* **Work request**
Lines that contain the string "axis" are the ones to list; copy all of them from the records.

>>>>>

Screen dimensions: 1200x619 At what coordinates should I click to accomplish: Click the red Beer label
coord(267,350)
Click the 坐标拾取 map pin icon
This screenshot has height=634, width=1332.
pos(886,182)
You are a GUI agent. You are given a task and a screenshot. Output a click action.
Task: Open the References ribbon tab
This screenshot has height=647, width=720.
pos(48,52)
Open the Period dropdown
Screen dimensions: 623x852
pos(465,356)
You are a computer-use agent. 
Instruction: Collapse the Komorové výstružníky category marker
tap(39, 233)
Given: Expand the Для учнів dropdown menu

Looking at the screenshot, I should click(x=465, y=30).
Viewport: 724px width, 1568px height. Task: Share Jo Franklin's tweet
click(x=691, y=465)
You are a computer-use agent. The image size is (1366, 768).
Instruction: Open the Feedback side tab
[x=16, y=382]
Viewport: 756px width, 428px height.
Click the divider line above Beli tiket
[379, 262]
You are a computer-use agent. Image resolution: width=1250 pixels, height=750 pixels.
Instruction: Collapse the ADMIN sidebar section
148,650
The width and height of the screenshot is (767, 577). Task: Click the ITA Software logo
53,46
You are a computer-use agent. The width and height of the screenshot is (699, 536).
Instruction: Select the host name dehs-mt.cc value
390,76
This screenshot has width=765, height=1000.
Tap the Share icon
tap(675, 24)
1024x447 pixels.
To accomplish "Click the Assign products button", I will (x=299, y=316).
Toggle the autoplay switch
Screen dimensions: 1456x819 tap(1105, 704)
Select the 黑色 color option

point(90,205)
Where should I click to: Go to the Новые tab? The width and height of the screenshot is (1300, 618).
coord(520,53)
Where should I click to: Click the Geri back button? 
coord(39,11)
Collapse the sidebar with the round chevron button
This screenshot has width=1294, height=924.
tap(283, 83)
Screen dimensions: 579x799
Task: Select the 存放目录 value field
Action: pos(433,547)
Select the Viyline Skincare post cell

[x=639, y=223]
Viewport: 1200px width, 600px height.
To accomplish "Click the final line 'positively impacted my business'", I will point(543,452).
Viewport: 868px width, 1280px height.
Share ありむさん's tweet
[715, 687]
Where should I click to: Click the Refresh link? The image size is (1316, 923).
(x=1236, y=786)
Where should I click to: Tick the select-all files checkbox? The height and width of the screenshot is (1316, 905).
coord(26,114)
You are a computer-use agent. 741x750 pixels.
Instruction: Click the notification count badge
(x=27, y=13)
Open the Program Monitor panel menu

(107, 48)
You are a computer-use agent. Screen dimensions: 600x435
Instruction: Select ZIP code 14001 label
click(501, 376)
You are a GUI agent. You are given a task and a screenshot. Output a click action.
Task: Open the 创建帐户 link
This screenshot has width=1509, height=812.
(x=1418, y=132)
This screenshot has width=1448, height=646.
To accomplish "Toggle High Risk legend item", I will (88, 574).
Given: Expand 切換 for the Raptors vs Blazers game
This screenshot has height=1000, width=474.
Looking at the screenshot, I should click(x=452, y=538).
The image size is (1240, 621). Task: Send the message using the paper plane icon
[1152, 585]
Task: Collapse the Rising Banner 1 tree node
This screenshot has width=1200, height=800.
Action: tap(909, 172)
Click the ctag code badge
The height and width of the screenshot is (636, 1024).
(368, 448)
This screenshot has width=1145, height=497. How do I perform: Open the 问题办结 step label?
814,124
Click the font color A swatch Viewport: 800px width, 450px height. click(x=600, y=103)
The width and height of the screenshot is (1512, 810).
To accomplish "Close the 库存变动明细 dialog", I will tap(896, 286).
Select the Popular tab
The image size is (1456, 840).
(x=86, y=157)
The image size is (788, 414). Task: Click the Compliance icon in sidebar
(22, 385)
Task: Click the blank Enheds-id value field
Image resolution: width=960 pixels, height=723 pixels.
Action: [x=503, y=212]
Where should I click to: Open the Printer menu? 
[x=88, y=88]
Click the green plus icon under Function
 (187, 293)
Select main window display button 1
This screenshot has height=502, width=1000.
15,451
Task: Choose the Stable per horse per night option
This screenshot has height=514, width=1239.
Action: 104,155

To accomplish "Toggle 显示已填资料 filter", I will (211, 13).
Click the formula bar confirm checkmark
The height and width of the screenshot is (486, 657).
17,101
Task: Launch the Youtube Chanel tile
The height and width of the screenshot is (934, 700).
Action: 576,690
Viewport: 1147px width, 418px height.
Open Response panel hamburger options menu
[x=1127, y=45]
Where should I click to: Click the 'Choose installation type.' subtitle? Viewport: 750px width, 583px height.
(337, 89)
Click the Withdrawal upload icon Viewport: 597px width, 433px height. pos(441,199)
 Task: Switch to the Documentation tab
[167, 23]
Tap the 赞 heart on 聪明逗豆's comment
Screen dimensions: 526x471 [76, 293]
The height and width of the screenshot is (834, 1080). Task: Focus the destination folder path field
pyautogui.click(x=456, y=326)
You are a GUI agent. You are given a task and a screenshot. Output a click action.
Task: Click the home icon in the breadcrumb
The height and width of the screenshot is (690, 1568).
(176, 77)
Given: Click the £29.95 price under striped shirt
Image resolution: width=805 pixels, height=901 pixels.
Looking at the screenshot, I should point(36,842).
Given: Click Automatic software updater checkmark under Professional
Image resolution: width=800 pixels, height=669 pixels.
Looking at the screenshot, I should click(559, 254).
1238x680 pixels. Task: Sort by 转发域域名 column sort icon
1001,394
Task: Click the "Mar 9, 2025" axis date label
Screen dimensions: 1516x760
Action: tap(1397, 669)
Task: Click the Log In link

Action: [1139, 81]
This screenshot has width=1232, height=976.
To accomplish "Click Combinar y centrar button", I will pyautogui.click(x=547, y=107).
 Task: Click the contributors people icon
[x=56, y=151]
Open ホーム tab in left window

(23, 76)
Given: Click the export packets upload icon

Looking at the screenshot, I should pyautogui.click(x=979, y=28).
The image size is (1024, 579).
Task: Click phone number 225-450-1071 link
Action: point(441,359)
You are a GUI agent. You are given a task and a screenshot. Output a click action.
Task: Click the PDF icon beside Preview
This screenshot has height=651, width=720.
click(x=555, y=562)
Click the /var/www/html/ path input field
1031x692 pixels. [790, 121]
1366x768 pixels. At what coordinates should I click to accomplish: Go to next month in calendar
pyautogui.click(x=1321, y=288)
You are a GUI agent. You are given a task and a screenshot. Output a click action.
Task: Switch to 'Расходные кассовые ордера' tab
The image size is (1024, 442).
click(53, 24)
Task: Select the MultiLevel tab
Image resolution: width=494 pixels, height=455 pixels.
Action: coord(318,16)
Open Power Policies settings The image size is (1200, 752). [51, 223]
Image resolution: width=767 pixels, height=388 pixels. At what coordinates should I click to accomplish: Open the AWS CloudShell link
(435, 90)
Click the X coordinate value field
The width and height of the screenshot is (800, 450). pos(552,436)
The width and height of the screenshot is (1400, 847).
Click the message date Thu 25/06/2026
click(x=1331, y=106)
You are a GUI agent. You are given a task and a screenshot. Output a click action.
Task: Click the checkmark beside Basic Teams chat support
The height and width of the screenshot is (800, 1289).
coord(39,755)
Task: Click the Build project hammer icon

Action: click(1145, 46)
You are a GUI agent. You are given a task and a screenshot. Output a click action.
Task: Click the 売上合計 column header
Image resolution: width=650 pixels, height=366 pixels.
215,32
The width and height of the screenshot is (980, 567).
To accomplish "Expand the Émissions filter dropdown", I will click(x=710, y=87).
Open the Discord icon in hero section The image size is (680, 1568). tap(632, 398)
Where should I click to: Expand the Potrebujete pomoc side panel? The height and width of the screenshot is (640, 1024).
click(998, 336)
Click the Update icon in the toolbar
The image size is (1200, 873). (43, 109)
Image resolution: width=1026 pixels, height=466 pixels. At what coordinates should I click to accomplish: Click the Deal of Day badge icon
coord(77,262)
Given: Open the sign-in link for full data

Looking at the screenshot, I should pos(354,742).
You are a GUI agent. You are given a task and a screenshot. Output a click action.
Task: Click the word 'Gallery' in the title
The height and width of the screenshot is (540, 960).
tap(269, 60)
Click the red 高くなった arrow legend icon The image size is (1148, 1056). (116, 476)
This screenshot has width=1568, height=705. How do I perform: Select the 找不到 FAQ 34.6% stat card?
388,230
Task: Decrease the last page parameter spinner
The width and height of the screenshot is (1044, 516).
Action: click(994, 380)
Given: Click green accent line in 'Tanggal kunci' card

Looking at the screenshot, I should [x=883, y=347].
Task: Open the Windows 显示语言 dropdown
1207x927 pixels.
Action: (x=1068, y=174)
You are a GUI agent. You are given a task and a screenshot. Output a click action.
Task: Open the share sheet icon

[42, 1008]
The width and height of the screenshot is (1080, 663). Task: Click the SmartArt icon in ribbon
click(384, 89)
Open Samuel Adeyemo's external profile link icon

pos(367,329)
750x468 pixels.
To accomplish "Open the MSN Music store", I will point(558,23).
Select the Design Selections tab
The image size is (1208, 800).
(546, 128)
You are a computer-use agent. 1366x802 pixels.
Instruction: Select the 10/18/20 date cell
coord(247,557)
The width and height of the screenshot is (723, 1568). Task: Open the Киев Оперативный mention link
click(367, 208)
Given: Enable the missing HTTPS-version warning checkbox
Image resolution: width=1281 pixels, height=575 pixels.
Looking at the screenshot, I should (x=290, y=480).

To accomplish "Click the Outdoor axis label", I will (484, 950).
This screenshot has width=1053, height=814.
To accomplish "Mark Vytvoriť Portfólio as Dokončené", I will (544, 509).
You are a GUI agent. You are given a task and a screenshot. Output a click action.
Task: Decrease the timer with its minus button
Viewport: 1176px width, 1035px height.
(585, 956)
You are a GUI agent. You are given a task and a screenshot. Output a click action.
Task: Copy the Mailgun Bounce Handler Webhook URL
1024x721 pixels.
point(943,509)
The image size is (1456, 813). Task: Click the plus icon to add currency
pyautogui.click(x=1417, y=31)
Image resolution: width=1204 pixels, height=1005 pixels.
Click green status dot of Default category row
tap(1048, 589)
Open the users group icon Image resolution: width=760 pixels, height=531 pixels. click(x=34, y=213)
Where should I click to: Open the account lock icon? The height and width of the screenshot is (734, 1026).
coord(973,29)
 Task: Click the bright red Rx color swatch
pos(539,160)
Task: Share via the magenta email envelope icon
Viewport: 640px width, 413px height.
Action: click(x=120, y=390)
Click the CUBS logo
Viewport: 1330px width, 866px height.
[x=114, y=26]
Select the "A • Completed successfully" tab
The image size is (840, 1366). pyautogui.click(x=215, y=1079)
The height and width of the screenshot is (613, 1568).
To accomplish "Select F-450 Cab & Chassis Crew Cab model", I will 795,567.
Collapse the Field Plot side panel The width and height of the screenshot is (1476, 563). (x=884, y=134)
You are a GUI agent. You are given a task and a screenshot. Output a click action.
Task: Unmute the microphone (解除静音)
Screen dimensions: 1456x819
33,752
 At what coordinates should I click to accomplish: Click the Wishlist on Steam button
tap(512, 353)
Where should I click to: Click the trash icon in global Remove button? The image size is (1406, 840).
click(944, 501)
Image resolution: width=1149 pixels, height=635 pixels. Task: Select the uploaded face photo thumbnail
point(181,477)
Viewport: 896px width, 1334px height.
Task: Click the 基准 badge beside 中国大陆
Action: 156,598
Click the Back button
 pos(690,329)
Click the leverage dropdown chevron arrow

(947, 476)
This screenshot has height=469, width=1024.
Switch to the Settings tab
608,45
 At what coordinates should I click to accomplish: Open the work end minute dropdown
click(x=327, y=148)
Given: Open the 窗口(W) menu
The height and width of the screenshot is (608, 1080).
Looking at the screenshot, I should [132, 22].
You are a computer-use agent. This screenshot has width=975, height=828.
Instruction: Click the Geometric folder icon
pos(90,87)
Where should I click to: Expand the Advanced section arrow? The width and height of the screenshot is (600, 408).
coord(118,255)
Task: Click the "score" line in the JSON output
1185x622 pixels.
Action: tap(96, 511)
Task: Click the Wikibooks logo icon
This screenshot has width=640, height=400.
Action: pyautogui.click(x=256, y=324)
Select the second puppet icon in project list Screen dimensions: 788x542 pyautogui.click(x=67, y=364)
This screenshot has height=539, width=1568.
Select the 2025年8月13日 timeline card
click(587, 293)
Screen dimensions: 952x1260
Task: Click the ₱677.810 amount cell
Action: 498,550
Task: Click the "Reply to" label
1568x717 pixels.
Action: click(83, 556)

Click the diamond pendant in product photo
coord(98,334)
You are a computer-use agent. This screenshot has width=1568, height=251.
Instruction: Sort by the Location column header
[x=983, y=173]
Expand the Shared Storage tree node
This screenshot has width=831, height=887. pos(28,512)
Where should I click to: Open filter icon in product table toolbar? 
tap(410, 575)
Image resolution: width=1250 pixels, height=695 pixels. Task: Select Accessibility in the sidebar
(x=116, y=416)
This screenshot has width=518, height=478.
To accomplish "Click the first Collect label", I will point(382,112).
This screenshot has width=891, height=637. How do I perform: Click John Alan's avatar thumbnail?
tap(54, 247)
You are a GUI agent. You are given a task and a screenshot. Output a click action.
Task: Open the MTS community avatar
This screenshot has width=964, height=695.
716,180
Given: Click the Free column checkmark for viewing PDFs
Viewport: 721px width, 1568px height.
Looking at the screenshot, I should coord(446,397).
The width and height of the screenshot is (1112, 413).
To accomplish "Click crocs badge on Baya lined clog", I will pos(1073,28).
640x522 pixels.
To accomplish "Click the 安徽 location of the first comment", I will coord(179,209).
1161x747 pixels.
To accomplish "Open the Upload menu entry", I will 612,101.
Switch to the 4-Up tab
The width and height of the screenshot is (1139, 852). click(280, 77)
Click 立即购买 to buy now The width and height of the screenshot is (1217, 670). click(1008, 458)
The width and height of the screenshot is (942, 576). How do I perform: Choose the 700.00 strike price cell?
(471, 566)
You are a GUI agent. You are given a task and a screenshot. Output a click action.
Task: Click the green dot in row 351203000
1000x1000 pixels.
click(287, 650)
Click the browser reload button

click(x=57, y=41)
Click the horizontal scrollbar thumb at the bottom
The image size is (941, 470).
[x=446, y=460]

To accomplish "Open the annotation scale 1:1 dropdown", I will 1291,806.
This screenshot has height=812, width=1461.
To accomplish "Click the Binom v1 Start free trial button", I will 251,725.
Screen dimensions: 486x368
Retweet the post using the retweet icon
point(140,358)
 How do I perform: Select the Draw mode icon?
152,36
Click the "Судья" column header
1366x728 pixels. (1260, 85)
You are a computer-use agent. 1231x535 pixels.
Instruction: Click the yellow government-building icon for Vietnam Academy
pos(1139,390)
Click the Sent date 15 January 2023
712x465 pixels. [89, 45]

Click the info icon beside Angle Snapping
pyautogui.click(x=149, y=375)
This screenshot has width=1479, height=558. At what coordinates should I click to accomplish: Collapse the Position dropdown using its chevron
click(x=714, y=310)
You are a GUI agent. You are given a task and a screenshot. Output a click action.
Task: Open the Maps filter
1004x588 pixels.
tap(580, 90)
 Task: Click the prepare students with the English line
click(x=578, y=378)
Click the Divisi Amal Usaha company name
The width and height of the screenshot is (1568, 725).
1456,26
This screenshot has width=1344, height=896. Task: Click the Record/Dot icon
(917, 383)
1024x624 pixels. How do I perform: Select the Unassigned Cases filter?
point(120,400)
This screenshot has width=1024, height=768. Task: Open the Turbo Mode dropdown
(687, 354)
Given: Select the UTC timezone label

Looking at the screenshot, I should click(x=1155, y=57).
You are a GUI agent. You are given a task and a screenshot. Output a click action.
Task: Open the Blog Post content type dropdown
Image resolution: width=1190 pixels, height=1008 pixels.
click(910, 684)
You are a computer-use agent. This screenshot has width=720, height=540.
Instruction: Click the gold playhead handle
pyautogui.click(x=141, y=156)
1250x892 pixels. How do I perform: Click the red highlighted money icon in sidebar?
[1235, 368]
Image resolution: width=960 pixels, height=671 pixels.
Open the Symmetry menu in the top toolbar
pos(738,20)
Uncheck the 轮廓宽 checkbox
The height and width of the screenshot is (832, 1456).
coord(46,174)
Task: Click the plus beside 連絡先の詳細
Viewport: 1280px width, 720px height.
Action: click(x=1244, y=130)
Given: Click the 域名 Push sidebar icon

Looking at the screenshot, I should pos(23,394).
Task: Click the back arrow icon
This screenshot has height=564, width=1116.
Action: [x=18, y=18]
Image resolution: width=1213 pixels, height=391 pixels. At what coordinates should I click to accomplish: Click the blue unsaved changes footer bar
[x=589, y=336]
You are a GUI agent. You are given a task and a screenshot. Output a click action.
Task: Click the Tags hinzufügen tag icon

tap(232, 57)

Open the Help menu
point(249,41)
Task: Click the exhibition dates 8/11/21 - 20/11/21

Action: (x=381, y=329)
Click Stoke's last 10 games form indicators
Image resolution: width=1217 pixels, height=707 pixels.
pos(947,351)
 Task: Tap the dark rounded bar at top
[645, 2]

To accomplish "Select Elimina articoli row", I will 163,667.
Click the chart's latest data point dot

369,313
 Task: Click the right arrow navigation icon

<<<<<

* **Task output**
Task: Click the "Mar 9, 2025" axis date label
To accomplish "Click the Outdoor axis label", I will (484, 950).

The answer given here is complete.